The memory effect is caused by a change in crystalline formation from the desirable small size to a large size which occurs when a NiCad battery is recharged before it is fully discharged. The growth of large crystals increases the cell impedance and can eventually prevent the battery from discharging beyond that point and/or cause rapid self-discharge of the battery. 

The growth of large crystals can be avoided by either completely discharging it each time it is used or by using a NiCad battery charger which has a built-in discharge circuit. 
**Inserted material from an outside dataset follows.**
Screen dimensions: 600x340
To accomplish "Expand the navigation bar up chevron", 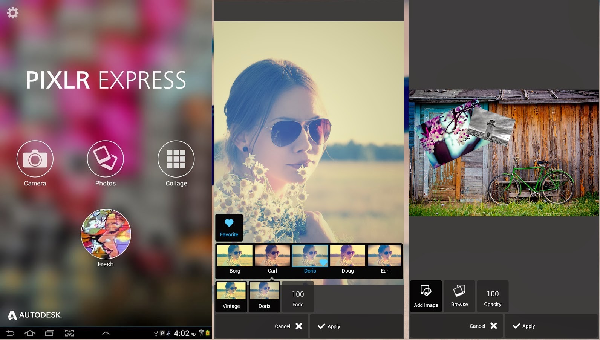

*Memory effect can sometimes be reversed by putting the battery through several complete discharge and recharge cycles which helps to recover the smaller crystal formations. This is called reconditioning.*


----------



## cyberknight (5 Jun 2010)

It is now not showing charged even after an overnight charge ....


----------



## Manonabike (6 Jun 2010)

kewb said:


> *might be battery memory ?
> *
> the terms memory effect or memory problem was coined to describe a cyclic memory problem where the NiCad battery would "remember" the amount of discharge for previous discharges and limit the recharge life of the battery. The problem is less prevalent with modern Ni-Cd batteries, which are designed to avoid cyclic memory issues.
> 
> ...



These cams use lithium battery so no memory effect on those.


----------



## kewb (6 Jun 2010)

Manonabike said:


> These cams use lithium battery so no memory effect on those.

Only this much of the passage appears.